Я понимал, что, если открыто объявлю о своем уходе, на мне повиснут, потребуют объяснений, — поэтому я выбрался на волю через уборную. У гремучих ворот солдат в кипе предупредил меня с южнорусским выговором: “Здесь гулять опасно”, — но покушаться на мое право свободного передвижения не стал. И я зашагал под горку по спирали с таким облегчением, что мне стоило больших усилий не перейти на рысь. Правда, страх преследования оставил меня только тогда, когда колючая проволока окончательно скрылась за желтой каменной сопкой.
Я поискал взглядом сапфировое облако — оно светилось ослабленно, как лампочка среди бела дня, но вполне зримо. Даже при солнце, которое хоть и не жгло, но сияло вовсю, словно где-нибудь под Ашхабадом, над Копет-Дагом… Нет, светиться при туркменском солнце — такой ореол тоже чего-то стоил. Но мне уже не было до него никакого дела. Я не собирался меняться ему в угоду.
Меня не догнала ни одна машина и ни одна не попалась навстречу — все истово блюли день субботний. Но пока я в этом не уверился, я был способен думать только о том, как бы не случилось погони.
Я отмахал километров пятнадцать, прежде чем сумел успокоиться. И перестал ощущать каменные стада на вершинах холмов чужими и враждебными. Наконец я почувствовал себя как дома — где-нибудь в районе Джезказгана.

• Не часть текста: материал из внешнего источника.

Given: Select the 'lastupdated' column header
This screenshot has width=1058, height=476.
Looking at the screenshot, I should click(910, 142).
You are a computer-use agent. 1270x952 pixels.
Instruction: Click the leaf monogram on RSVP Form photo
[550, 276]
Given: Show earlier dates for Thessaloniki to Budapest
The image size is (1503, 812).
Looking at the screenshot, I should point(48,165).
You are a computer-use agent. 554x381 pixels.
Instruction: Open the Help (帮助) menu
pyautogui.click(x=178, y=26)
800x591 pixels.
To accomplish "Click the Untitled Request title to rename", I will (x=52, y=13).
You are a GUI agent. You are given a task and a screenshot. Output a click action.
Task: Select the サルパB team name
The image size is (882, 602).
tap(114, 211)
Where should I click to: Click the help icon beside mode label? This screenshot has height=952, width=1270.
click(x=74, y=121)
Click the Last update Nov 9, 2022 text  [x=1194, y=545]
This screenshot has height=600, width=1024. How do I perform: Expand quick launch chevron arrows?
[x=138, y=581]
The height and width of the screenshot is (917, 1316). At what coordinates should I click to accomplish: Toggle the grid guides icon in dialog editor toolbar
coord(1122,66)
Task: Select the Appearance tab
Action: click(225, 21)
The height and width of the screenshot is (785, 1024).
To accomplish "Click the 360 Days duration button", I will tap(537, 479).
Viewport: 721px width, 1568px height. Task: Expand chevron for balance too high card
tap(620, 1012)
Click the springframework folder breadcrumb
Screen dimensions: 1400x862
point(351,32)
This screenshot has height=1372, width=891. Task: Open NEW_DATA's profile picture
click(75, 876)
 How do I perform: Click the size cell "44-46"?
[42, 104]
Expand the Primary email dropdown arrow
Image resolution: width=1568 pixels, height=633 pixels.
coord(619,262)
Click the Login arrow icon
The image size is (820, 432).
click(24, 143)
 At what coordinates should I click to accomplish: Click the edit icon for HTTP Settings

И тут-то на меня опустилась единственная доступная смертным долина блаженных — мир воображения, оплодотворенного памятью, — в этой долине мы снова стояли у белокаменных сплетений брамы Заборовского, и Женя снова была юной и прекрасной, еще открытой чужой страсти и чужому слову, и я взывал к ней, твердил, объяснял, растолковывал, ваял, ваял в ее душе тот идеальный облик, каким я стремился предстать пред ее идеальным обликом…
Я изо всех сил старался показать, сколь близка и дорога мне ее сапфировая греза: да, создание этой страны и чудо, и подвиг, — но ведь жить только для того, чтобы выжить и утвердиться, — может, для кого-то этого и достаточно, но только не для нас. Победители оставили нам единственное, но зато самое драгоценное достояние — грезы, и если в качестве творцов вселенских грез порой мы забирались слишком далеко, все равно это в тысячу раз красивее, чем творить трудовые и воинские подвиги для себя одних. И если наша преданность миру умствований и фантазий порождалась отсутствием собственной
почвы,я готов отречься от всех прошлых и будущих черноземов. Ибо настоящая почва человека — его воображение.